La robótica ha dejado de ser un concepto del futuro; hoy en día, los robots ensamblan automóviles y dispositivos electrónicos, organizan entregas en centros logísticos y comienzan a aparecer en entornos de servicio como restaurantes y aeropuertos. Sin embargo, al igual que en otras partes del mundo, en México la conversación sobre los beneficios, riesgos y estándares de seguridad cobra cada vez mayor relevancia.
Adopción de robots industriales en México: cifras 2023–2024
El país muestra niveles altos de adopción tecnológica; tan solo en 2023 se instalaron 5,832 robots industriales, de los cuales aproximadamente el 70% se desplegaron en la industria automotriz, según la Federación Internacional de Robótica. Esto refleja cómo sectores estratégicos como la manufactura y la industria automotriz —pilares de la economía nacional— integran cada vez más soluciones de automatización para elevar la productividad y competir en el mercado global.
En 2024 se instalaron otras 5,600 unidades industriales en México. Aunque la cifra representa una ligera disminución respecto al año anterior, sigue evidenciando un crecimiento sostenido en el mercado nacional y confirma que la robótica no es una promesa lejana, sino un motor activo de transformación industrial.
Normas UL para seguridad robótica: UL 1740, UL 3100 y UL 3300
No obstante, también existen riesgos que van desde accidentes provocados por fallas en la detección de objetos o personas, hasta incendios causados por baterías defectuosas o vulnerabilidades de ciberseguridad que podrían comprometer operaciones críticas. Y aunque los beneficios —mayor eficiencia, velocidad y precisión— son evidentes, no se alcanzarán plenamente sin un marco sólido de seguridad que proteja a las personas y los entornos donde operan estas tecnologías.
Para contribuir al despliegue seguro de la robótica, UL Standards & Engagement publicó varios estándares de seguridad.

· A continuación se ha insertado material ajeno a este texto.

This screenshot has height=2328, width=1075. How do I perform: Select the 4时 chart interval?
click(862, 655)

Entre los más destacados se encuentran:
• UL 1740, que establece requisitos de construcción y seguridad para robots industriales utilizados en tareas como ensamble, soldadura o manejo de materiales.
• UL 3100, que regula plataformas robóticas móviles autónomas utilizadas para mover productos en entornos como almacenes y centros de cumplimiento de comercio electrónico.

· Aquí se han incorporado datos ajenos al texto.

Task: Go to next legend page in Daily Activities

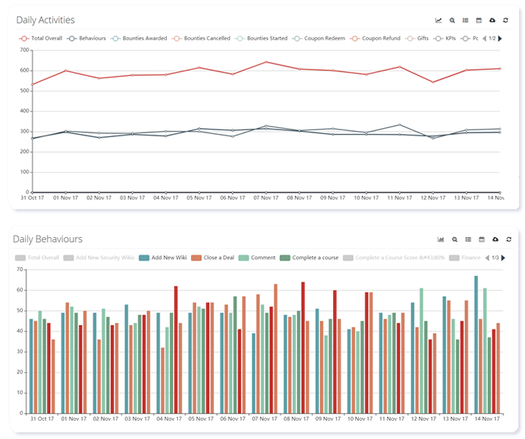Action: click(500, 38)
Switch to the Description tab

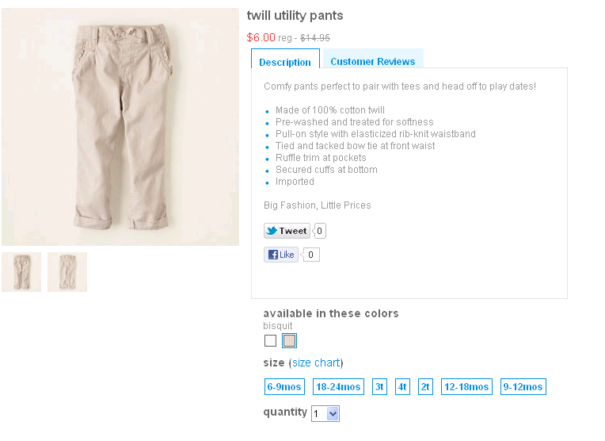point(285,62)

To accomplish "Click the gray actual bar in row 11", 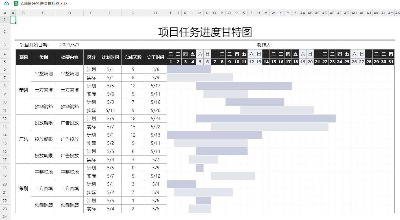I will point(277,110).
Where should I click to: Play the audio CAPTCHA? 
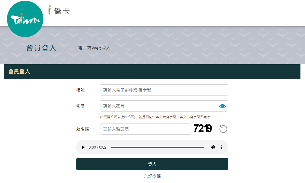coord(83,147)
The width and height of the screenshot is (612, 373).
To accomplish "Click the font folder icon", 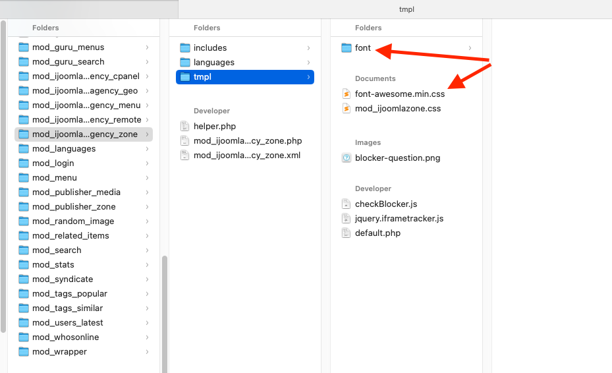I will 347,48.
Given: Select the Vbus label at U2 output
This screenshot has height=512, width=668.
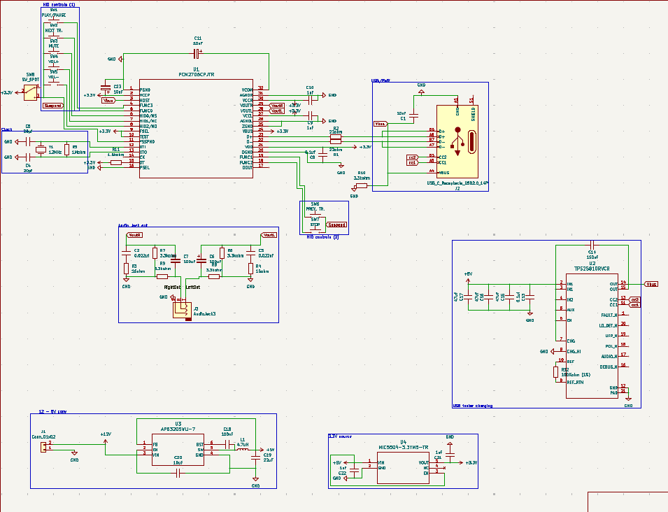Looking at the screenshot, I should point(651,285).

• UL 3300, que cubre robots de servicio, comunicación, información, educación y entretenimiento que interactúan con personas en espacios públicos como restaurantes, bancos o supermercados.

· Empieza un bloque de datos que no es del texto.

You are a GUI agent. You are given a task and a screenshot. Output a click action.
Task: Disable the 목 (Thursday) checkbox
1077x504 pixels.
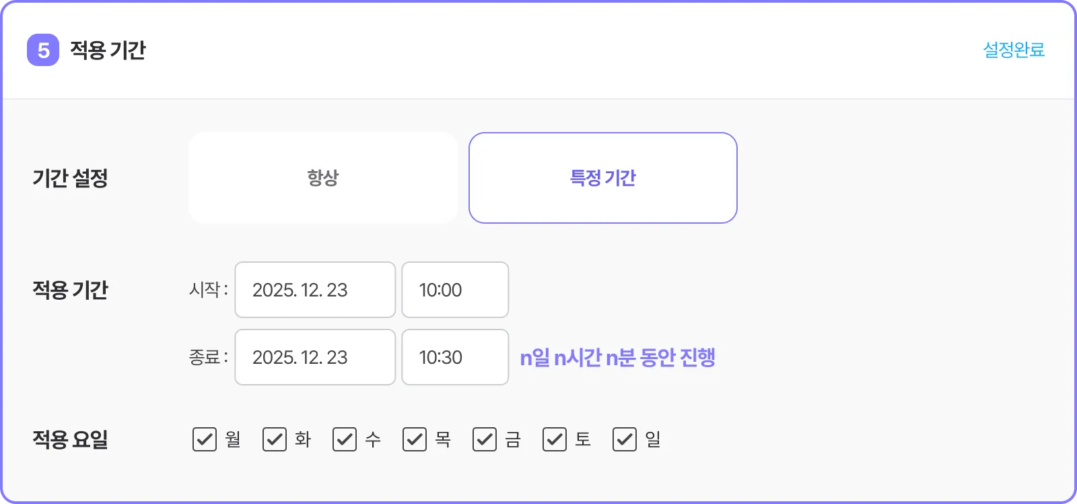pyautogui.click(x=415, y=439)
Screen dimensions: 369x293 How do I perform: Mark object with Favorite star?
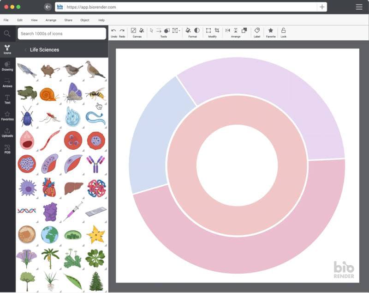[271, 31]
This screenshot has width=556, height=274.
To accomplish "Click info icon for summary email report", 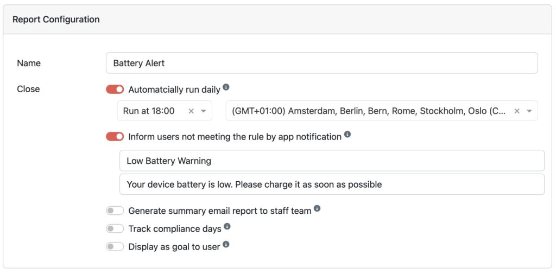I will coord(317,208).
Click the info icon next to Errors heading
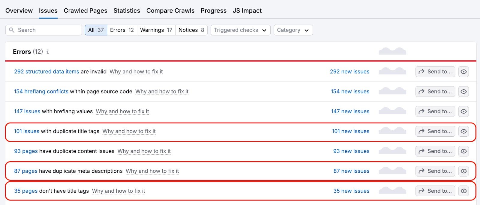 pyautogui.click(x=48, y=52)
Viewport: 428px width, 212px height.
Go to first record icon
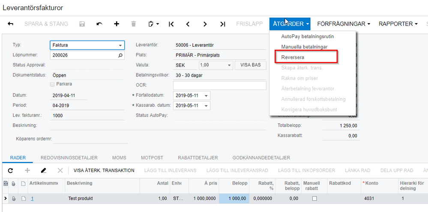tap(171, 24)

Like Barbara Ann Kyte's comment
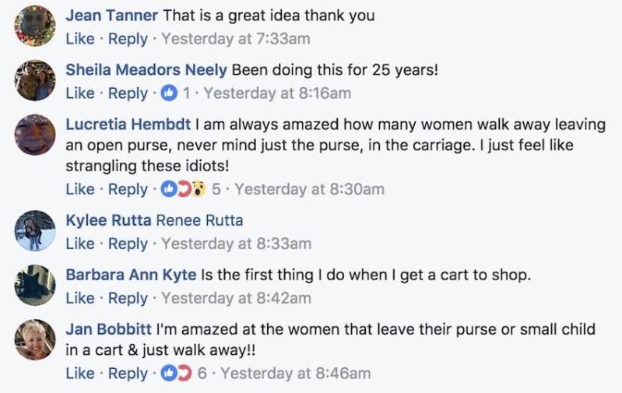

Para cumplir con estos estándares, los robots deben satisfacer una serie de requisitos de construcción, desempeño y pruebas que garanticen una operación segura. La adopción de estas normas en México permitirá que la innovación tecnológica fortalezca sectores estratégicos, aumente la competitividad y genere mayor confianza pública frente al uso creciente de robots en la vida cotidiana.